Minyanville on Debt
February 21, 2008
– Comments (9)
Debt is the main reason for my negative view of the market. Historically I have not found a single example of an economy where excessive debt played out well. Either economies cut back when they could make choices about how to cut back, or they were forced to cut back and had little control of who and what got slaughtered.
The US is the biggest economy in the world and that debt is no longer owed mostly to itself, but is spread out throughout the world. Currently the GDP of the US is about $13.1 trillion and and all debt, government and personal debt, is estimated to be 342% of GDP. That's a whopping $44.8 trillion, or, with a population of 302 million, $148k for every man, woman and child. Calculate that debt only over the workforce and it is close to double that per actual producing worker... And the median income is what? I think roughly 1/3rd of the debt per person, and 1/6th per worker. And this is spread throughout the world. It can not end well.
So, looking on Minyanville yesterday a short piece titled "Is US Next Japan," where the debate rages between whether there will be hyper-inflation or deflation, is a range of opinions on debt:
Mr. Practical:
The parallels are debt and huge amounts cross-collateralized through derivatives. The U.S. in this comparison is much worse off than Japan was.

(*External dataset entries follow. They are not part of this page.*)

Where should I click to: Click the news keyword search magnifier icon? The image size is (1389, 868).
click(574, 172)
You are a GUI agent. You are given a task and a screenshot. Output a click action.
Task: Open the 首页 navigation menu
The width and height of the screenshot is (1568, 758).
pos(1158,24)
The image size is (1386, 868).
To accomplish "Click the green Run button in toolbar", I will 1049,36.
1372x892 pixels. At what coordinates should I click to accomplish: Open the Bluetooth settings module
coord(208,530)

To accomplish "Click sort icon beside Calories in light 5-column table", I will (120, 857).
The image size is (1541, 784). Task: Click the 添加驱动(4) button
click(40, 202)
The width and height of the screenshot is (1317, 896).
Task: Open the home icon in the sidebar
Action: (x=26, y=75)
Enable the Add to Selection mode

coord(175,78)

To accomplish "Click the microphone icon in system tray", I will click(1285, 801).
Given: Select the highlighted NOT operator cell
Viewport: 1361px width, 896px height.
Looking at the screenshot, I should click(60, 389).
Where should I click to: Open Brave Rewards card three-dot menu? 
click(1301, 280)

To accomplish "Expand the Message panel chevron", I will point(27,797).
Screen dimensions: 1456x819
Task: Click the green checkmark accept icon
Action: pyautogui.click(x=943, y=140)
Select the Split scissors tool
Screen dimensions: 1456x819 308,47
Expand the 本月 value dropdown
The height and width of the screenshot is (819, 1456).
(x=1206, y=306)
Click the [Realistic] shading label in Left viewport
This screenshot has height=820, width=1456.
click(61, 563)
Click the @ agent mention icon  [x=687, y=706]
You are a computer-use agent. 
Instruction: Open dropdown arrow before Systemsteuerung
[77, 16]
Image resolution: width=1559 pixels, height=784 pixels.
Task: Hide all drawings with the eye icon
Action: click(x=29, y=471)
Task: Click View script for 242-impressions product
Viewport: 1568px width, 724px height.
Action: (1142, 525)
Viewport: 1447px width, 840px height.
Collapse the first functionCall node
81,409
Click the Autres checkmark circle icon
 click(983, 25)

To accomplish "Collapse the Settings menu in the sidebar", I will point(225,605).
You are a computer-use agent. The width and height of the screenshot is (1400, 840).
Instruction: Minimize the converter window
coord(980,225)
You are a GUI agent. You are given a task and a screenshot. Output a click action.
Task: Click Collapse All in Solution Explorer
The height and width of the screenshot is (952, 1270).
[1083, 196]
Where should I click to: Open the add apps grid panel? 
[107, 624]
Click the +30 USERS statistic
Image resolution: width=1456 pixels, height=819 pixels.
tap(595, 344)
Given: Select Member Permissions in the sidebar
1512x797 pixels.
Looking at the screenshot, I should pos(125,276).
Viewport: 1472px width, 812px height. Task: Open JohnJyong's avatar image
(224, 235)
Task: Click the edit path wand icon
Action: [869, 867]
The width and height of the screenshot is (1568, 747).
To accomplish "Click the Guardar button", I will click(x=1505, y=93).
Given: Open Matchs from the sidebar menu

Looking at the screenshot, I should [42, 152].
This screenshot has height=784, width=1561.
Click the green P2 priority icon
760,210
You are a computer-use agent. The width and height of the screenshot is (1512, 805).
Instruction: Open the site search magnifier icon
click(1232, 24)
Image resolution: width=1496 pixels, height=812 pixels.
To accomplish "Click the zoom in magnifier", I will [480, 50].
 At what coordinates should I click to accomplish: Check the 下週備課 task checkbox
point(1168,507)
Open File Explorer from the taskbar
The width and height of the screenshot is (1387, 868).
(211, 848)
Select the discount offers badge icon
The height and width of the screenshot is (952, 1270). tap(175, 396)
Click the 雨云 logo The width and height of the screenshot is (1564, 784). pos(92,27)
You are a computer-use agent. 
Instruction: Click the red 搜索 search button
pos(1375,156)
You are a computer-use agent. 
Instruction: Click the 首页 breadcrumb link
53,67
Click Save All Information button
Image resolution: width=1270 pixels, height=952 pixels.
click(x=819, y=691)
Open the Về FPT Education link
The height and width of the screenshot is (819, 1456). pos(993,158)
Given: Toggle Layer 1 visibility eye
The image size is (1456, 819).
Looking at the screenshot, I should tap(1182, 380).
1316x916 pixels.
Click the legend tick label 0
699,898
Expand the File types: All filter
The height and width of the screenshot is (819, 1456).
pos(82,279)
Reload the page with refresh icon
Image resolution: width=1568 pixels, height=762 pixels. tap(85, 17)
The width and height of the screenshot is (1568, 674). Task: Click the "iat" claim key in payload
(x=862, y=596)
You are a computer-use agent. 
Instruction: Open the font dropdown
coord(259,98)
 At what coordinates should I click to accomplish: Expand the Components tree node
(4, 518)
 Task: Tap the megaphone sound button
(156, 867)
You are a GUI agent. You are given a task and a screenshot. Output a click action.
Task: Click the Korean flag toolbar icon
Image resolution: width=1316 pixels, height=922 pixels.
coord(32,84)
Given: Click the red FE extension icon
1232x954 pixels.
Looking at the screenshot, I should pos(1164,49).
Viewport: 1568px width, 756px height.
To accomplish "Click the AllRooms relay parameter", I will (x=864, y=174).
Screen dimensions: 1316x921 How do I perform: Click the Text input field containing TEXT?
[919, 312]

The difference is creativity and cajoling by the government.
The result will be the same, just manifested differently.
Professor Scott Reamer:
Policy responses - fiscal, monetary as well as legislative on both the federal and state level - are not mitigating factors themselves, as Japan's experience and the U.S.'s during the 1930-1934 period suggests.
The only variable is whether the magnitude of the debt boom preceding the current bust was smaller or larger than the one in Japan during the 1980s and the one in the U.S. during the great depression. By all measures I have seen and analyzed, the current bubble is bigger than both in absolute and relative (to GDP) dollars.
Professor Stephanie Pomboy:
I think a critical point to make - aside from the magnitude of leverage - is that what's 'different' in this cycle is the degree to which that leverage has been created outside the banking system over which the Fed (and other central banks) exert control.
This makes pulling the traditional levers less useful in preventing deflation 'this time.' Even the nontraditional measures (TAF, expanded collateral accepted at the Discount Window, etc.) are less useful in that they focus on the banks, which accounted for a meager 19% of credit creation over the last year.